- **Exercice court 1**
Énumérez les types de supports que le texte présenté cite comme preuves des premiers travaux de graphiste faisant appel à la photographie.
- **Exercice court 2**
Recopiez le texte présenté depuis « L’alimentation entre ces » jusqu'à « coloré, éventuellement vernis. », sans rien y modifier.

- **Texte présenté**
L’alimentation entre ces disciplines est multiple. Il y a la clarté de la forme, son évidence et son aspect géométrique, sa transparence face à l’utilisateur. Ce minimalisme n’est pas là pour affirmer un style, c’est l’aboutissement d’une conception raisonnée, qui élimine le superflus pour rendre l’objet utile et démocratique. Pourquoi ajouté des couleurs, des ornements si on peut faire sans ? La beauté de l’objet, du lieu, de la page doit naître par lui-même et non par des détours. En design d’objet ou en architecture, Fronzoni a une vision du minimalisme extrêmement naturelle : une valise en cuir n’a pas forcément besoin d’être blanche ou noir, même s’il valorise cette monochromie en graphisme. Sa réflexion le pousse à utiliser les couleurs de la matière première donc le cuir sera dans sa teinte naturelle et le bois non coloré, éventuellement vernis.
“We need to aim at essential things, to remove every redundant effects, every useless flowering, to elaborate a concept on mathematical bases, on fundamental ideas, on elementary structures; we strongly need to avoid waste and excess”.
On aperçoit quand même de sa production quelques rare recours à la photographie… ?
Ses premiers travaux de graphistes emplois la photographie d’une façon assez directe, sans grande originalté par rapport à la production de l’époque. Ce sont des annonces-presse, quelques couvertures de magazines et plus rarement des affiches qui en sont la preuve. Dans ces cas, c’est principalement par économie de moyen et par volonté de clarté. Il ne dessine pas ou ne fait pas d’allusion à une architecture ou un lieu s’il peut le montrer. Mais même dans ces cas, la photographie garde un aspect très construit, géométrique et minimaliste. Il respectait beaucoup le travail du photographe, préférant le cadrage lors de la prise de vue, plutôt qu’un recadrage artificiel. Il avait des rapports privilégiés avec plusieurs photographes italiens, notamment avec Guido Balo pour les photos de design d’objet et Gianni Berengo Gardin pour les autres types de sujets.

- **Données fournies**
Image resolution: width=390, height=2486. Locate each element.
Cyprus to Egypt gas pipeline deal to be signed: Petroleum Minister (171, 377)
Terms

- **Résultat 1**
Annonces-presse ; couvertures de magazines ; affiches

- **Résultat 2**
L’alimentation entre ces disciplines est multiple. Il y a la clarté de la forme, son évidence et son aspect géométrique, sa transparence face à l’utilisateur. Ce minimalisme n’est pas là pour affirmer un style, c’est l’aboutissement d’une conception raisonnée, qui élimine le superflus pour rendre l’objet utile et démocratique. Pourquoi ajouté des couleurs, des ornements si on peut faire sans ? La beauté de l’objet, du lieu, de la page doit naître par lui-même et non par des détours. En design d’objet ou en architecture, Fronzoni a une vision du minimalisme extrêmement naturelle : une valise en cuir n’a pas forcément besoin d’être blanche ou noir, même s’il valorise cette monochromie en graphisme. Sa réflexion le pousse à utiliser les couleurs de la matière première donc le cuir sera dans sa teinte naturelle et le bois non coloré, éventuellement vernis.